Hi, I’ve been with my partner just short of a year and we’re buying a house together. He’s actually buying it as my credit is less than perfect.
I’ve rented since separating from my ex husband 4 years ago.
I work part-time due to having young children and I receive a significant amount in universal credit and housing benefit.
He is classed as a high earner and has one child who he sees a few days a week. I have my children 5 days a week.

We got chatting about contribution to the new house and he expects me to contribute the exact same amount as him (he earns over 50k and at the moment I earn 14k)
I’m well aware that I’ll need to increase my hours when we live together but I’ll never ever earn as much as him. In fact when we live together I’ll loose nearly 1k a month in child benefit, universal credit and housing benefit which is fine as this was only ever a temporary measure while my children are young to help me get by and I always knew that I’d have to work more and not be reliant on these benefits.
I won’t be able to work full-time as childcare isn’t available to me to cover my unsocial hours so I’ve decided to increase my hours to 30 hours over 3 days which is just about manageable.
AIBU in thinking I shouldn’t be expected to contribute the exact same amount as him?
It will leave me with barely any disposable income and also I think the child maintenance I receive from my children’s father shouldn’t be taken into consideration when it comes to my income?

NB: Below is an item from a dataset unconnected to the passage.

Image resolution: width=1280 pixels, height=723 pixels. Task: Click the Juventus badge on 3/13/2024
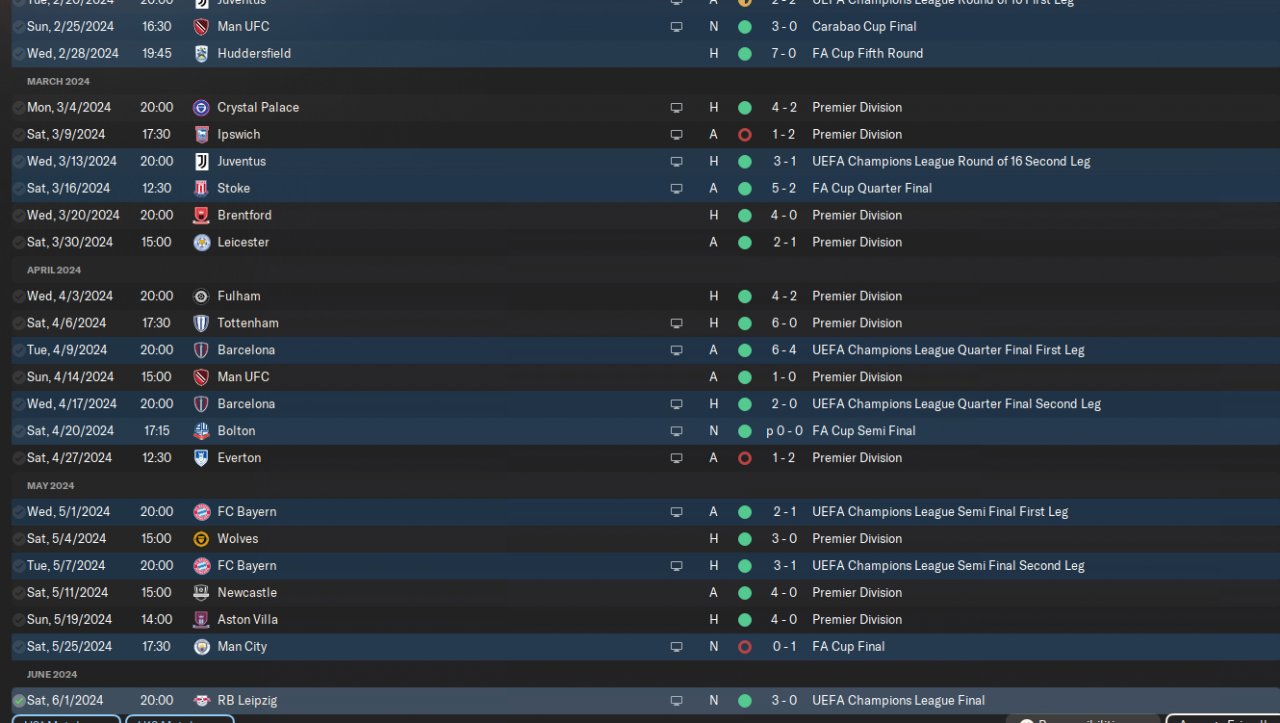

I just wanted a neutral opinion from people that don’t know either of us as my family say YANBU as do my friends.

Many thanks 😘

OP posts:
Closetbeanmuncher · 24/04/2019 23:51

I agree with @Fannybaws52 I'm afraid

Cock goggles 😂😂

You're manoeuvring yourself into a very vunerable and potentially catastrophic position op.

Waaaaay to early and the expecting you to pay half sets massive alarm bells ringing for me. Something stinks.

CamillafromCobham · 24/04/2019 23:51

You’ve said you need legal advice but can’t afford it. Please call the citizens advice bureau which can offer free legal advice.
tel:+44-344-411-1444

I can’t say anything that others haven’t already said but please don’t risk you and your childrens current/future stability by shying away from a tough conversation. You’ll put yourself and your children in an extremely vulnerable situation.
Worst case have the conversation after NYC.

Also OP, reading in between the lines, don’t not have the conversation because you worry that he’ll dump you and, after your ex, think you’ve been given this second chance at happiness and you’ll never meet anyone again if this relationship goes tits up.
It would be better for this relationship to end now, when you still have your independence and own home etc. rather than down the line when you’ve given up everything for him just because you’re grateful to be in a relationship at all.

Femodene · 24/04/2019 23:58

This is horrific. Your kids have had some dude foisted into their lives after escaping trauma and abuse and now they’re at risk of homelessness if their mothers current boyfriend gets someone new. It’s not melodramatic, I’m sure apart from your new boyfriends shouting and temper, he’s ‘lovely’, this is still the honeymoon period, this isn’t him at his absolute best and it’s shit. Shouting and temper is unacceptable.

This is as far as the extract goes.